NONE OF THIS should be required though. Apple... fix this, PLEASE!
Currently Being ModeratedSep 28, 2012 6:58 AM (in response to ShaneGraham057)
I haven't noticed that so far. Though I have found the wireless connection to devices acting as a hot-spot to now constantly break the internet connection. While there is a slim chance iOS6 may help wth ptoxy issue, it sure is giving me other problems to investigate. Having the "Find My iPhone" app use the new maps AND seemingly not talking to the GPS correctly is a pain. And that's one tiny feature. Grrrr indeed.
Currently Being ModeratedNov 22, 2012 5:07 AM (in response to NKX)
sorry ios6 does not fix the problem, apple doesn't care about enterprise networks with proxies, I get 12 popups for proxy authentication in 6 minutes though all credentials are saved Http-proxy/Manual.
Currently Being ModeratedJan 2, 2013 6:14 AM (in response to ctg201175)
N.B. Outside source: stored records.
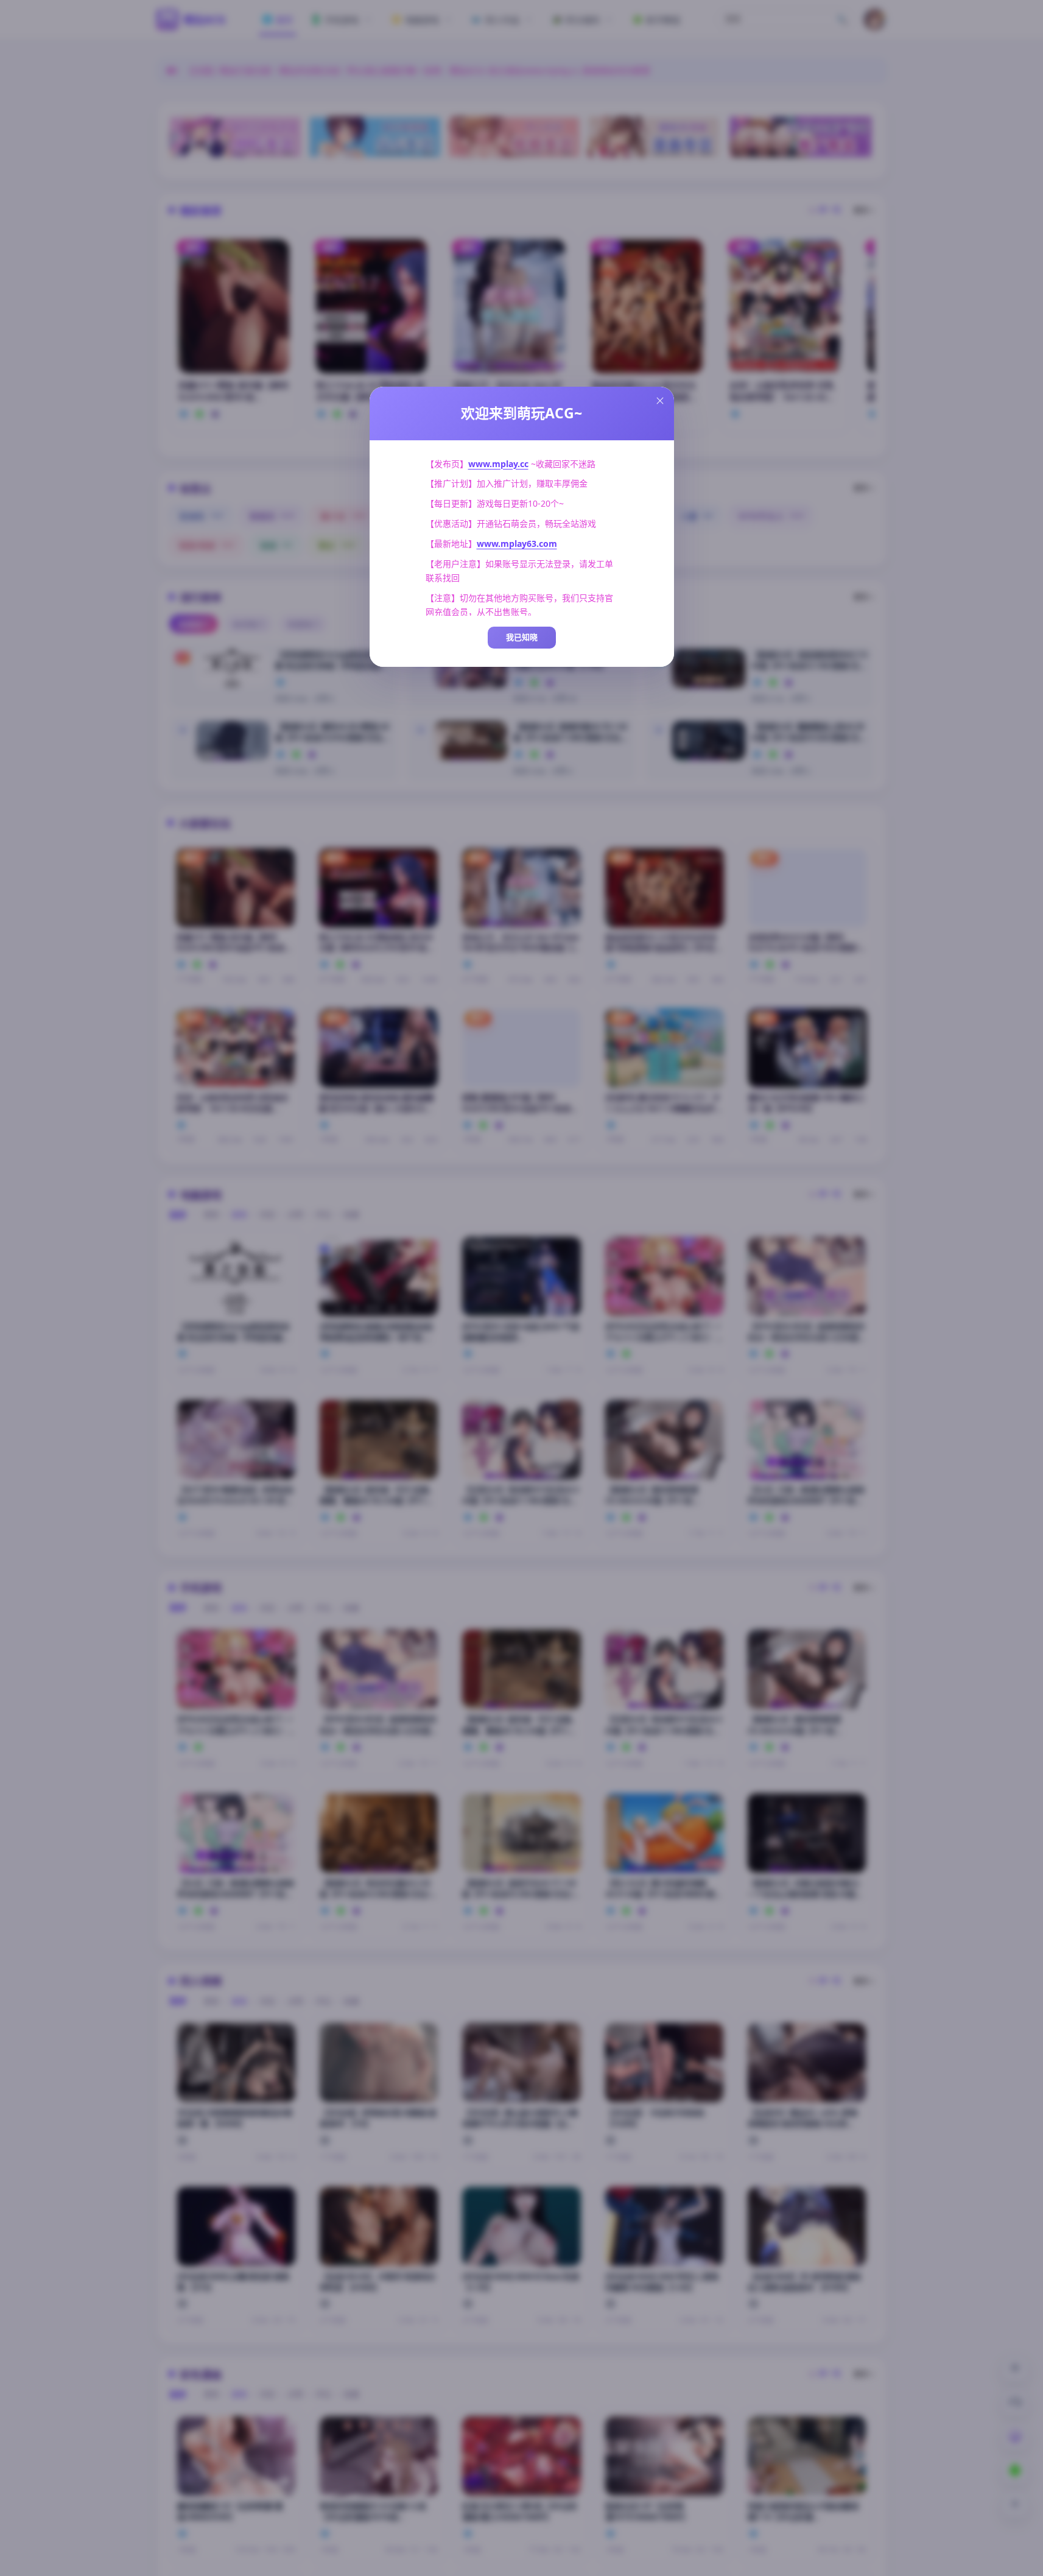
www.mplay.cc (498, 464)
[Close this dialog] (660, 400)
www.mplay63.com (517, 543)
I work in NYC public schools, and have found that since I don't need authentication anyway, just putting the proxy URL in the Auto field instead of Manual does the job.
This likely helps few, but for those that dont need a proxy password, I hope it helps.
Currently Being ModeratedJun 12, 2013 8:15 PM (in response to Gibbopool2011)
I have run into this problem a couple of times, once time i just reset the Ipad and set it up again. But i just had a student some to me with the same issue, this time i used Iphone Configuration Utility to setup the wireless and it worked.
Hope this helps.
Currently Being ModeratedSep 19, 2013 5:08 PM (in response to Gibbopool2011)
I was hoping that iOS7 would have fixed this issue
but no, the problem is still there
It works fine connecting through HTTP, but it constantly will still ask for HTTPS proxy authentication
All apple need to do is put in another line for HTTPS username/password authention like that do with their macbooks
I guess they just do not care because we are a minority
Currently Being ModeratedSep 24, 2013 1:11 AM (in response to mrtypr)
The bug remains exactly the same in iOS7.
PLEASE fix this one..
Currently Being ModeratedOct 1, 2013 4:28 AM (in response to Gibbopool2011)
Does Apple want their products to be used in schools? Or in business? I work in a school and due to this issue that apple presumably know about and have decided not to fix, we will be using other devices. I will never recommend apple for education that is for sure!
Currently Being ModeratedOct 7, 2013 10:24 PM (in response to Gibbopool2011)
Has anyone tried icab yet?
It works slightly differently to Safari and doesnt use the ipad's native settings.
And you can put in your credentials that stick so even if the auth box keeps popping back up, at least your details are already punched into it. May not be a fix, but it saves you putting in your password over and over.
I mentioned it over a year ago and the idea was poo pooed.
Or why not build your own browser and put all the suggestions in from this forum? ie separate fields for http / https. There's heaps of other people here with the same problem, so obviously there's a market for it.
I dont think apple are going to listen to this problem anytime soon, it's been 2 years now. Why doesn't someone do something about it rather than cursing apple for a fix? For all the hurdles we had with our ipads, we sought our own solutions rather than crossing our fingers in hope Apple will sort it next update. We now have over 600 on our school network working smoothly.
I'd certainly hate to be that poor school that has been recommended another device else due to this one issue. I bought surface tablet as a trial and that thing was god awful. No-one likes it. You want problems??? Get a Surface!